The largest creek on the eastern side of the Island, Eli Creek is great for swimming. There is a charming boardwalk which follows Eli Creek inland.
You can explore either the Coloured sands of Kirrar Sandblow or the Pinnacles of Coloured Sands. Kirrar Sandblow’s coloured sand is a World Heritage site, renowned for its breathtaking natural beauty. The Pinnacles of Coloured Sands is a soaring timepiece. The many hued layers of sand tell the historic tale of Fraser Island.
Of course, the famous Maheno Shipwreck should be part of your Fraser Island adventure.
If time and weather permits, you can discover the remote allure of Double Island Point. A thriving population of local and migrant wildlife roams freely in the area.

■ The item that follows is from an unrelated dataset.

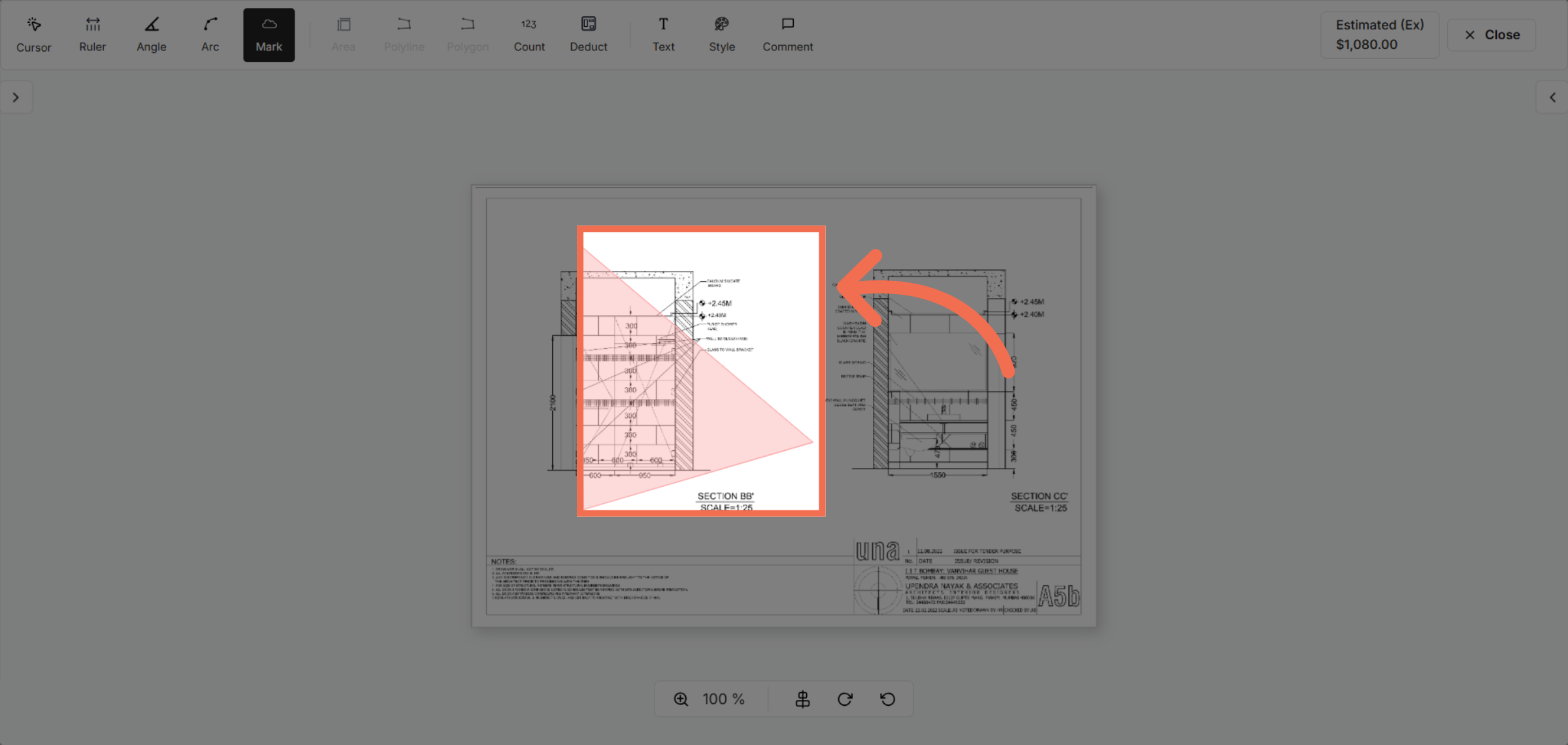Expand the right side panel

[x=1552, y=97]
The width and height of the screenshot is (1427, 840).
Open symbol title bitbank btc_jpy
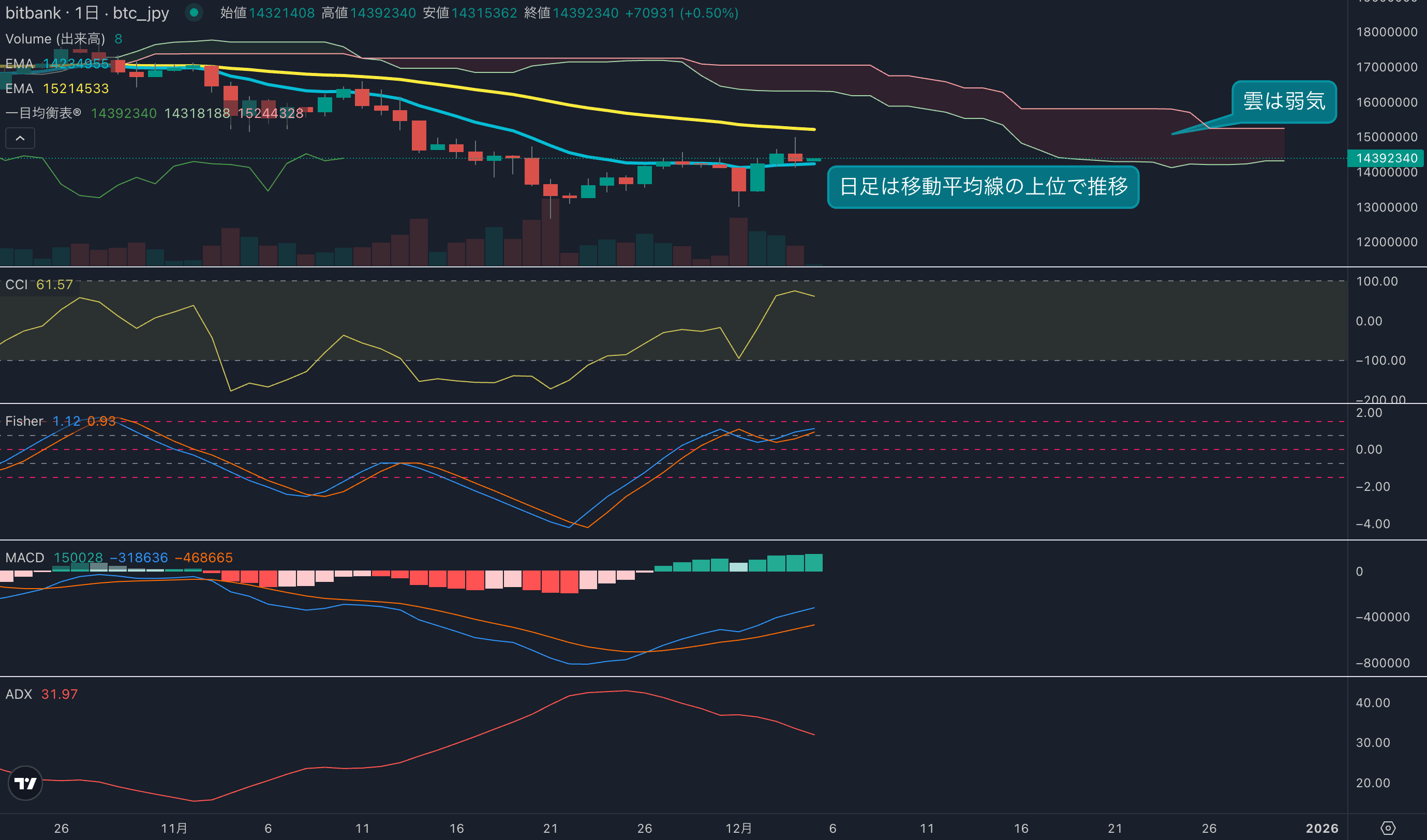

Driving along the sandy beds of Fraser Island is exhilarating. But, it is by no means easy. Here are some safety precautions to remember.
- Don’t steer away from the lead car’s tracks
- Avoid obstacles on the beach as well as waves lapping against the sand
- Try not to swerve or make any sudden movements
Sands of Fraser Island
Fraser Island and Cooloola are what is left over of sandmasses that once stretched beyond 30 kilometers. For millions of years, ocean currents have swept sand towards the island, forming sand dunes. Millions of years of sand cover the island’s bedrock to form parallel sand dunes.
Some of the sand dunes are over 700,000 years old.
Fraser Island’s coloured sands are found north of its Eli Creek. The 72 different hues of red, yellow and brown were formed when iron-rich minerals stained sand. Constant sea winds and rain erode sandmasses, letting exquisite sculptures emerge.